> **EXERCISE DIRECTIONS**: Among the lines of this material, find those holding the word "Collapse" and report how many there are, with nothing added.

>>>>

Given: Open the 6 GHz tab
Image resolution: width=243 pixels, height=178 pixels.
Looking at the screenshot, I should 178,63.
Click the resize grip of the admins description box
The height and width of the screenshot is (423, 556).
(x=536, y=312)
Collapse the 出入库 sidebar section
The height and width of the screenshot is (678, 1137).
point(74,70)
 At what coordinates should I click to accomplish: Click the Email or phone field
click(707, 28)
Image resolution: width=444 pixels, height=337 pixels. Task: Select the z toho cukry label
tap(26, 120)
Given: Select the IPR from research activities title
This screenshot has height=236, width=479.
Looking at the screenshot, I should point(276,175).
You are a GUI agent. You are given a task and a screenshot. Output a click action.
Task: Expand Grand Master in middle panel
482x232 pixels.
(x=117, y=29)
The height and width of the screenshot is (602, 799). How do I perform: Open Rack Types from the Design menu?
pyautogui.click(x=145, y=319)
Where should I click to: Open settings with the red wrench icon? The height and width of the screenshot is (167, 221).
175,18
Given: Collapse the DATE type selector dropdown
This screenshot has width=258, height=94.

<<<<

> **ANSWER BELOW**: 2